With Gaza War, Movement to Boycott Israel Gains Momentum in Europe

From The New York Times:

The war in Gaza and its aftermath have inflamed opinion in Europe and, experts and analysts say, are likely to increase support for the movement to boycott, disinvest from and sanction Israel, known as BDS.

“We entered this war in Gaza with the perception that the Israeli government is not interested in reaching peace with the Palestinians,” said Meir Javedanfar, an Israeli analyst at the Interdisciplinary Center Herzliya, a private university. “Now, after the casualties and the destruction, I’m very worried about the impact this could have on Israel. It could make it very easy for the BDS campaign to isolate Israel and call for more boycotts.”

Instead, the Europeans are drawing a legal distinction between Israel within its 1967 boundaries and Israeli towns and settlements that are beyond them in occupied land. Brussels regards all Israelis living beyond the 1967 lines, including those in East Jerusalem, as settlers living in illegal communities whose status can be regulated only through a negotiated peace agreement with the Palestinians.

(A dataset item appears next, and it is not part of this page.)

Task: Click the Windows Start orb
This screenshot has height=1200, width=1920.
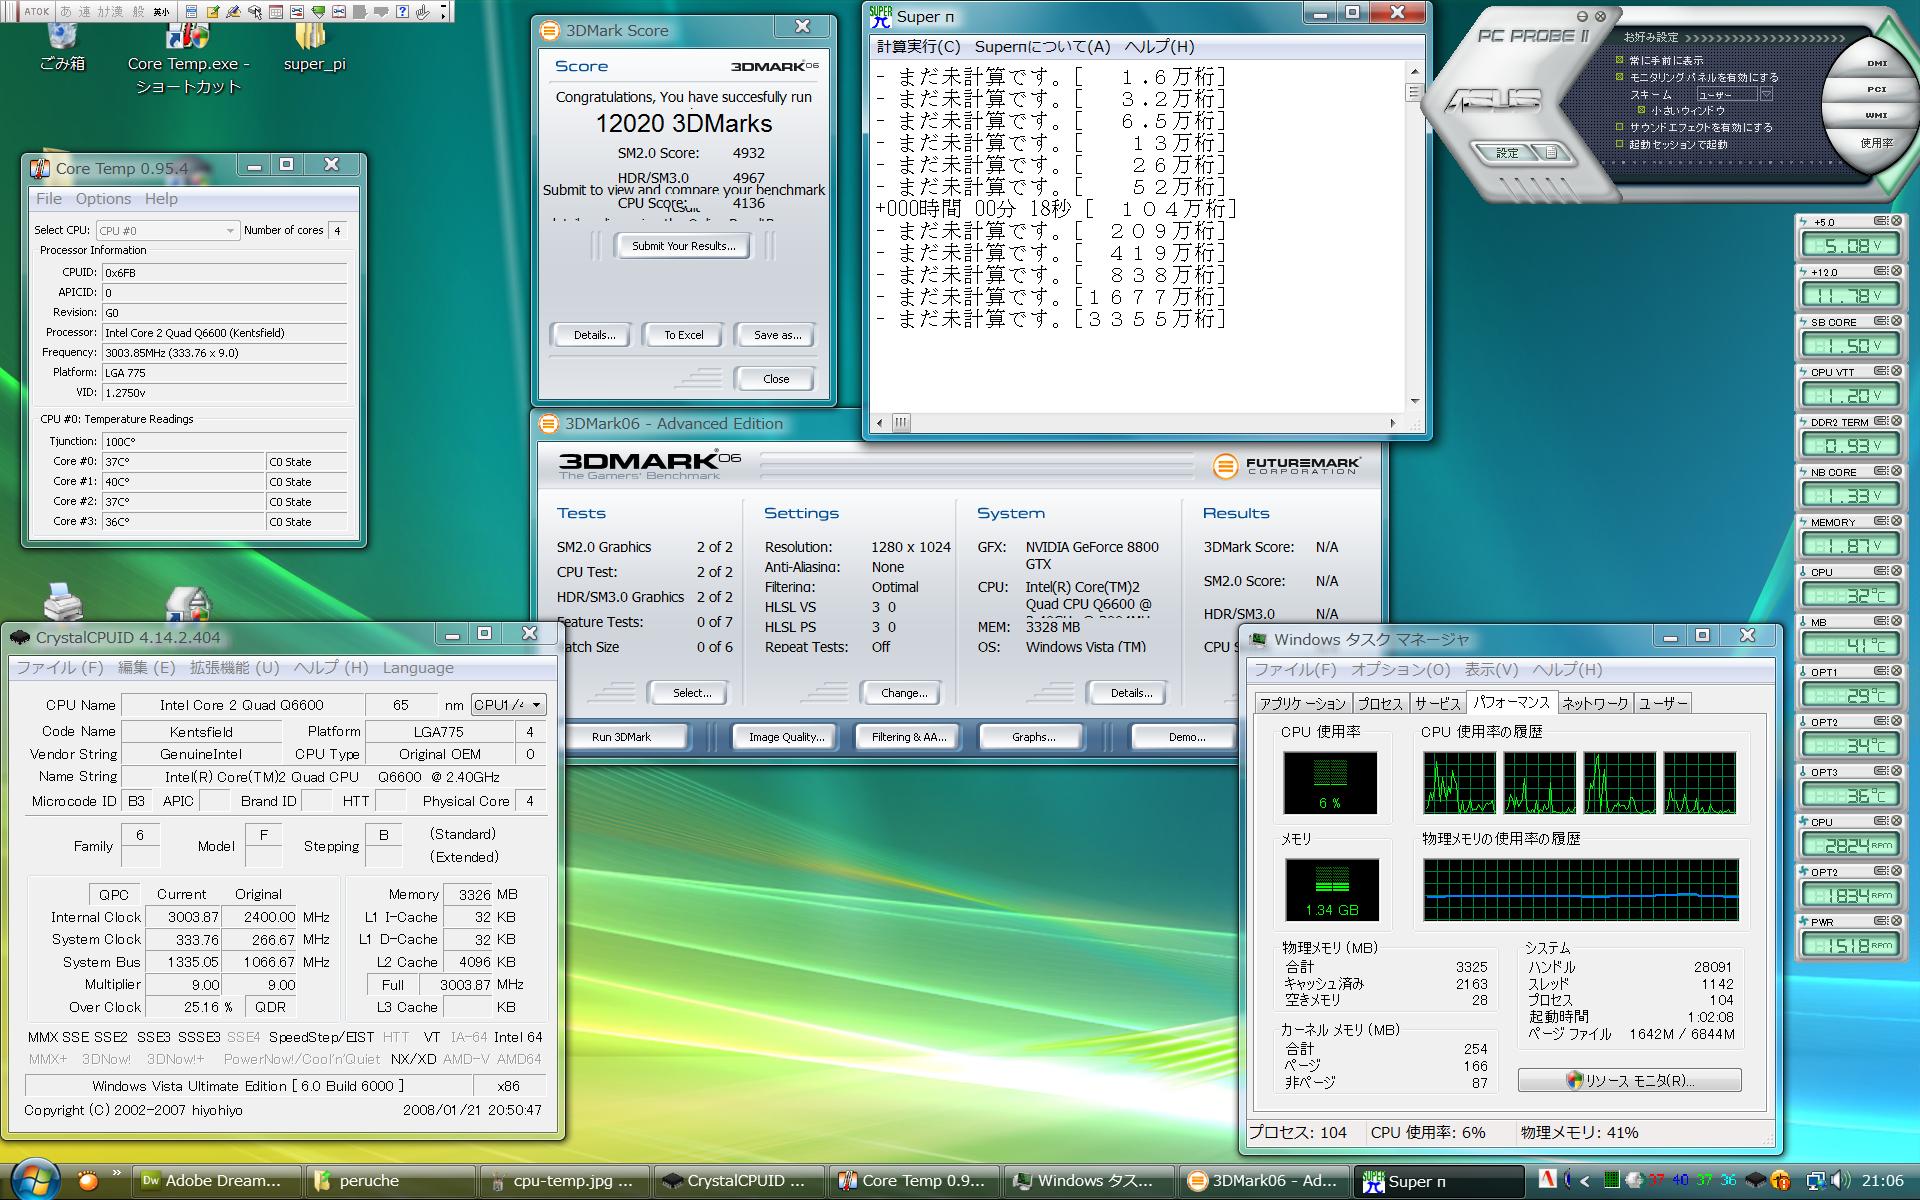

In matters such as scientific cooperation, funding for research, import duties and labeling requirements, Brussels has sought a strong relationship with pre-1967 Israel, while demanding a different status for institutions and products from beyond the Green Line, the armistice lines that ended the 1967 fighting but did not fix borders or create a Palestinian state.
 
“Our relationship with Israel is close and one of the best we have in the region, but only with Israel in its 1967 lines unless there is a peace agreement,” said a senior European Union official who spoke on the condition of anonymity in keeping with diplomatic protocol. “We are clear, however, that what came under Israeli control in 1967 is not a part of Israel, so the settlements are illegal under international law and not helpful in the peace process.”
 
To that end, the European Union has demanded that all products produced by Israelis beyond the 1967 lines be labeled differently, and they are excluded from the duty-free trade agreement the bloc has with Israel proper. Goods from settlements are imported, but under different labels and tariffs. “There is no question of a boycott,” the European official said.
 
While some Israeli companies label goods produced in the West Bank as Israeli, the Europeans have tried to crack down, insisting that permits have a physical address attached and not simply an Israeli post office box. Goods can be labeled “West Bank” or as coming from a particular place, but cannot say “Made in Israel.”
 
The European Union has gone considerably further than the United States, declaring that Israeli settlements over the Green Line are “illegal” under international law; the United States simply calls them “illegitimate” and “obstacles to peace.”
 
Israel says its settlement activity is consistent with international law, although it accepts that some settlements are built illegally on privately owned Palestinian land and says that all will be resolved as part of a final deal with the Palestinians.
 
The United States also has no regulations requiring separate labeling of products from Israeli-occupied land.
 
During the period around the Oslo Accords, in the early 1990s, when peace seemed close and economic cooperation between Israel and the new, interim Palestinian Authority was considered an important part of a future relationship built on mutual dependency and confidence, factories in occupied territory were praised.
 
With the failure of Oslo to produce a Palestinian state, the tone has changed, and companies once seen by many as in the forefront of economic cooperation are now being seen by some as colonial occupiers undermining a future Palestinian state.
But the interconnection of Israel with the settlements is difficult to untie — every major Israeli bank has a branch in the settlements.